Consigne:
Relevez dans le texte sur Potosi tous les nombres écrits en chiffres, dans l'ordre où ils apparaissent.

Texte extrait:
Ève et moi décidons de poursuivre un bout de chemin ensemble, direction Potosi. Les bus boliviens sont assez typiques : personnes, animaux et marchandises se confondent et s'entassent. Nous avons la chance d'avoir une place assise. Ne nous plaignons pas car beaucoup de locaux passerons 6 heures debout, dans le couloir, à bouger à la cadence de la piste chaotique. Une fois n'est pas coutume, nous nous embourbons !!! Mais grâce à la solidarité des passagers, il ne nous faudra que 5 minutes pour repartir. Quelques heures se passent et nous arrivons à Potosi, cité coloniale à plus de 4000 mètres d'altitude. Considérée comme l'une des plus belles villes d'Amérique du Sud, c'est l'un des trésors d'architecture baroque du continent. Elle s'offre le luxe de compter plus de 50 églises, aussi splendides les unes que les autres. A l'époque, Potosi était une ville où la richesse faisait partie du quotidien. En effet, en 1545, on découvre le Cerro Rico ou "montagne d'argent", qui devient le plus gros gisement d'argent de l'histoire de l'humanité. L'argent des mines fera la grandeur de l'Espagne et sera exploité par bien d'autres pays européens. Cependant, dès le début du XIXe siècle, les filons d'argent commencent à s'épuiser et la ville tombe rapidement en décadence.

Données fournies:
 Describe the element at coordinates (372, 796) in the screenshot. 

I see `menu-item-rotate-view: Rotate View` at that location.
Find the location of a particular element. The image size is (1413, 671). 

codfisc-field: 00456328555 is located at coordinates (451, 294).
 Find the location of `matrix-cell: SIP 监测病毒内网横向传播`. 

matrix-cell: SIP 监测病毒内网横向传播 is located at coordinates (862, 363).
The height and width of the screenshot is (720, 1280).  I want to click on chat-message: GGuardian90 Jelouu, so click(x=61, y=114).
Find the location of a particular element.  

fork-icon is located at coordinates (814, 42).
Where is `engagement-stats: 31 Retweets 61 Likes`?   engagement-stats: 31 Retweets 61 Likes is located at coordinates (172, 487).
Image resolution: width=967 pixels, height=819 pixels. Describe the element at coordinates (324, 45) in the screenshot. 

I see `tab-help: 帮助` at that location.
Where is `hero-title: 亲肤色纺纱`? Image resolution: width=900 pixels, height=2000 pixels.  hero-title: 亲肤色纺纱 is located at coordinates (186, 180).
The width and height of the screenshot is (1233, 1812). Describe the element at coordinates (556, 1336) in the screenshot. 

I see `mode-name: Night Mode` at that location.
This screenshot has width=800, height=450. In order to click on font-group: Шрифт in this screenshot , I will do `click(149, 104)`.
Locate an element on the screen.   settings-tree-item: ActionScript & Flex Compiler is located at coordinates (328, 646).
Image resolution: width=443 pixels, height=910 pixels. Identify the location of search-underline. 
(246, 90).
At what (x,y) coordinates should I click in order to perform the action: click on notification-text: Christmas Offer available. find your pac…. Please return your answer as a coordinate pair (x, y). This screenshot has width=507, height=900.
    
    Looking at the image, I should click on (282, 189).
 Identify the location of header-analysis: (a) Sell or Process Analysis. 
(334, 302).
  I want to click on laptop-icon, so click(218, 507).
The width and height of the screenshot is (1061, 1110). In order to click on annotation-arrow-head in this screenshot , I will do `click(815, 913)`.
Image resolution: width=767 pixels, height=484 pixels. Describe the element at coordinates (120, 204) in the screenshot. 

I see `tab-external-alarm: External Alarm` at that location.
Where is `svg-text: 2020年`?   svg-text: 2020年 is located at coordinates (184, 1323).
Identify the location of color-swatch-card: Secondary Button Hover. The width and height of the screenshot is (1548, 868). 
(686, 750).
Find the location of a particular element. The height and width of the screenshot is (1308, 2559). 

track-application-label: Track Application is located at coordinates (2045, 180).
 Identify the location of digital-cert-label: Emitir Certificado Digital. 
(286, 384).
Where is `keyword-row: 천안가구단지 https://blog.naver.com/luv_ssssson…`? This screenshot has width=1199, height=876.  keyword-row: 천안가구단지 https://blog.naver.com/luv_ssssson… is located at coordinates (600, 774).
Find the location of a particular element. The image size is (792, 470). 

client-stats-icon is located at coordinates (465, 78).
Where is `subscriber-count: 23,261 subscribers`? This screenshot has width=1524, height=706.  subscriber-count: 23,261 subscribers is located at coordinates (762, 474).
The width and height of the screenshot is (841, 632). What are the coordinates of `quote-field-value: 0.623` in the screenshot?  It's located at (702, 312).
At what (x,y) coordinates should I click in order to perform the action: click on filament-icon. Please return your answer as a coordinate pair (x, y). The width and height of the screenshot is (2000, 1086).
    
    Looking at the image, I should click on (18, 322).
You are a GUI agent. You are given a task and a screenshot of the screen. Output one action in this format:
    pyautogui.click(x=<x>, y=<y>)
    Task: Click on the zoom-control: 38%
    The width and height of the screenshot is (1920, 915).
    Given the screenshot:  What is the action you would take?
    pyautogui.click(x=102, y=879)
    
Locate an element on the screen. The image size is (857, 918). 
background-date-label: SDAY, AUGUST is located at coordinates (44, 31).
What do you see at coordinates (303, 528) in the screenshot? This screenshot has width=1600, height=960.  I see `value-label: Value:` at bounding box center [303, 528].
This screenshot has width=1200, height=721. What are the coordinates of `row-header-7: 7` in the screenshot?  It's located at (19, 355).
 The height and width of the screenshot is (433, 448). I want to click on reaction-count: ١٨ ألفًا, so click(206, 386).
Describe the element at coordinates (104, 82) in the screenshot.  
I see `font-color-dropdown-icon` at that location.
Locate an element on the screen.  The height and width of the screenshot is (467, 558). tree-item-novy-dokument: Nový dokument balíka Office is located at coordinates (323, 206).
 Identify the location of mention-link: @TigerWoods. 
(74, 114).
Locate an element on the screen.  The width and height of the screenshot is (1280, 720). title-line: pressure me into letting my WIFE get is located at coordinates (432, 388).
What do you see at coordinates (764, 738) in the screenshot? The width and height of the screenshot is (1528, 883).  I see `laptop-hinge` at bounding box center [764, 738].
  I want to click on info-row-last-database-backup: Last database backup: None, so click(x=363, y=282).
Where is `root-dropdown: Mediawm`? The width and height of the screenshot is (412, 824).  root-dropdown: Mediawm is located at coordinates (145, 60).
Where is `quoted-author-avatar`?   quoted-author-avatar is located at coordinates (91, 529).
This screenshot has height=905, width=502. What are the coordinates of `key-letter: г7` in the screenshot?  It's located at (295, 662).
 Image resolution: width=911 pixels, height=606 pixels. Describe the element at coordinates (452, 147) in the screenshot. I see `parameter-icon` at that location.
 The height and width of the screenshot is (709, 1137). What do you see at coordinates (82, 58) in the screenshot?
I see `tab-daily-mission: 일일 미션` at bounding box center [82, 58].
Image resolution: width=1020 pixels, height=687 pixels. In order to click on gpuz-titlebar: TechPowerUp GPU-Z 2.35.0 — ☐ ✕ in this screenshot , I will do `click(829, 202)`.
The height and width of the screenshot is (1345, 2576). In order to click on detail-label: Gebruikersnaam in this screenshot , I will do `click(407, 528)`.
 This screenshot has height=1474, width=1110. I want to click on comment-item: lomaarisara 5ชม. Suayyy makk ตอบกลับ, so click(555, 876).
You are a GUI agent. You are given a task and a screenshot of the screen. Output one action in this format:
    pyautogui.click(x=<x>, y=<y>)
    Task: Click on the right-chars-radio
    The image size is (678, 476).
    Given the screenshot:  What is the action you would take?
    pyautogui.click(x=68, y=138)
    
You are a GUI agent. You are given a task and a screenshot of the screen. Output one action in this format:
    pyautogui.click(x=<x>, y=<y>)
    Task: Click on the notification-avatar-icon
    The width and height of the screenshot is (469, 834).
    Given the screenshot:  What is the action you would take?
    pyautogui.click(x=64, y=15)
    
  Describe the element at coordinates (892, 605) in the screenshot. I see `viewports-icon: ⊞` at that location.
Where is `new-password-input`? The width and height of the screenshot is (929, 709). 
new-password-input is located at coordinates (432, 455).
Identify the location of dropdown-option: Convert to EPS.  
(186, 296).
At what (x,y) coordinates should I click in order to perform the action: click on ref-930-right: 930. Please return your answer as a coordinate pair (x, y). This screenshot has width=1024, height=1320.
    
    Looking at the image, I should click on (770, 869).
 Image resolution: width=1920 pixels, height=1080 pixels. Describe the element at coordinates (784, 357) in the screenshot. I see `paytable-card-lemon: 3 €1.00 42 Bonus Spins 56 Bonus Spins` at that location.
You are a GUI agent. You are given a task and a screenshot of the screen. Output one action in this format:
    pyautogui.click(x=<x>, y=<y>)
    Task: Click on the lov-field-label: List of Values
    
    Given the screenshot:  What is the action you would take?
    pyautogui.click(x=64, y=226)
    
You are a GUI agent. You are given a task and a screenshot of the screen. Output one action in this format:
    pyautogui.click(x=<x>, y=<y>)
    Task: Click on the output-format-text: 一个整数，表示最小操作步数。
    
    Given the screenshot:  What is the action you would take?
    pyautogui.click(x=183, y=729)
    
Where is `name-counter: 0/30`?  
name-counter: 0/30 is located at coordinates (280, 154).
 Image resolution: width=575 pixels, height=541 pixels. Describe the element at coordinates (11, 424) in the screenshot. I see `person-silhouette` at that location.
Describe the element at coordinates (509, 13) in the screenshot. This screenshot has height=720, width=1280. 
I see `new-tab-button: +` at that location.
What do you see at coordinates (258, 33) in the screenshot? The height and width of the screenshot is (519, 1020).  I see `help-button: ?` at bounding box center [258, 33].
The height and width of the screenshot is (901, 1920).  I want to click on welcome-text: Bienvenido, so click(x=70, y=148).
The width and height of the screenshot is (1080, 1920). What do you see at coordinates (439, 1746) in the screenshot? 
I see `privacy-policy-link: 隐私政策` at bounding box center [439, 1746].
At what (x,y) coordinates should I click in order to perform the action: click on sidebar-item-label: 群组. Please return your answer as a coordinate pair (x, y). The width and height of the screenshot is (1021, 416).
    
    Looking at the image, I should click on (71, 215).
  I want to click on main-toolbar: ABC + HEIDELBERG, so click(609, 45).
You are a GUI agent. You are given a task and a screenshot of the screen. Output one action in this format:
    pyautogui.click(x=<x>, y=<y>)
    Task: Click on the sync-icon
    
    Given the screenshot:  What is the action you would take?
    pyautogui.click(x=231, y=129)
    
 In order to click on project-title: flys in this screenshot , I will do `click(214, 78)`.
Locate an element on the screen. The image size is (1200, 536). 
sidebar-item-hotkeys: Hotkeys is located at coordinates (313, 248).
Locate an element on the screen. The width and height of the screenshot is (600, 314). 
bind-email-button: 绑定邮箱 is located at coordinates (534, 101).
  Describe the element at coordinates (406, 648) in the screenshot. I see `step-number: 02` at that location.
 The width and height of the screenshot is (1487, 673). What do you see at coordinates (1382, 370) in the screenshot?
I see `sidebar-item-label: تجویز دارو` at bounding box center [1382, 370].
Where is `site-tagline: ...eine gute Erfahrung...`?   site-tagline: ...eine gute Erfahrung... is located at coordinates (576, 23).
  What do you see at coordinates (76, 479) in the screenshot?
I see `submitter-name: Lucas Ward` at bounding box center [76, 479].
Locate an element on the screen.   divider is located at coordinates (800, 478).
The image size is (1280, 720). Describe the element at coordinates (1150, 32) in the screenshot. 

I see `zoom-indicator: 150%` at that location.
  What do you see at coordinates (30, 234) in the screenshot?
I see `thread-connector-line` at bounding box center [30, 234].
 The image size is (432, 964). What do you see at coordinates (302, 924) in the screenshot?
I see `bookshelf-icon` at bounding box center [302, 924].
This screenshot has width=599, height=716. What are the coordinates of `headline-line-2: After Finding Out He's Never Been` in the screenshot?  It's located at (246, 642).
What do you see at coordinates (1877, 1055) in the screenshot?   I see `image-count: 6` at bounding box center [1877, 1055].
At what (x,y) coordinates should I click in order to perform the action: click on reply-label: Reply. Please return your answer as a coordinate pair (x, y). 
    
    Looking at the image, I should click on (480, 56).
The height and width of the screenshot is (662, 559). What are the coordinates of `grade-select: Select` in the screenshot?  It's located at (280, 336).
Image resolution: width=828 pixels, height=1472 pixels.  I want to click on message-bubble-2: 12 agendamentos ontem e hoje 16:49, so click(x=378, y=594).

Corrigé:
Les nombres écrits en chiffres sont 6, 5, 4000, 50 et 1545.